Gun violence has increased in many US cities since the pandemic began, but in Chicago the rise is alarming. Shootings in the city have more than halved in 2020, with 4,077 people affected and 774 fatally shot, according to the University of Chicago Crime Lab. Shootings increased further last year, with 4,419 people shot and 801 killed.

Chicago police officers secure a red car that crashed into a fence in the 4500 block of South Marshfield Avenue suspected of being linked to a fatal shooting Tuesday, May 10, 2022 in Chicago

In May, Chicago police secured a wrecked car suspected of being linked to a fatal shooting © Tyler Pasciak LaRiviere/Chicago Sun-Times/AP

Shootings in the Loop, a hub of business, government and tourism, rose from two in 2019 to 27 last year. There have been a dozen additional shootings in the district in 2022 as of July 12.

Prior to Citadel’s announcement, Griffin compared the city to “Afghanistan, on a good day” because of the violence and said it became harder to recruit workers in Chicago “when they read the headlines.” .
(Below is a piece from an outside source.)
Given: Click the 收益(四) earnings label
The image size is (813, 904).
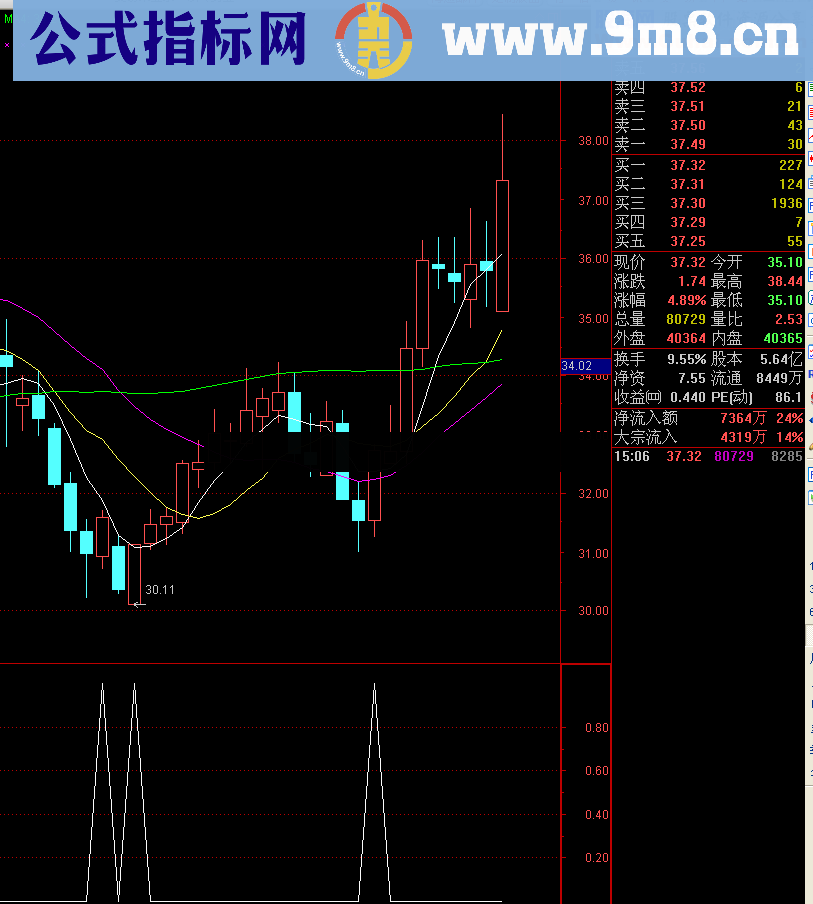Looking at the screenshot, I should click(x=637, y=397).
The business community is “very concerned” about the violence and damage to the city’s reputation, said Laurence Msall, president of the Civic Federation, a tax and financial watchdog organization, calling it “particularly damaging to economic development. and the commercial attraction of Chicago”.

Chicago businesses are also dealing with workplaces transformed by the pandemic. Office occupancy in the Loop averaged 46.3% in June, the Chicago Loop Alliance reported. City offices were near 100% occupancy in the weeks leading up to the 2020 shutdowns, according to security firm Kastle Systems.

The James R Thompson Center in Chicago's Loop
Google is spending $105 million on the James R Thompson Center in Chicago’s Loop © Armando L Sanchez/Chicago Tribune/Getty Images

Michael Fassnacht, managing director of World Business Chicago, said he traveled to London and Paris with Chicago Mayor Lori Lightfoot last month to attract European businesses to Chicago. He also wanted to “learn what we can do best” to maintain investment in the Loop, including prioritizing “creating holistic places” that combine office, commercial, arts and living spaces.

Google said the $105 million it’s spending on the Thompson Center will help serve a hybrid workforce that works in and out of the office. It already employs 1,800 people in Chicago’s Fulton Market neighborhood. “By establishing a presence in Chicago’s central business district, we will enter the ground floor of a broader revitalization of the Loop,” the technology company said.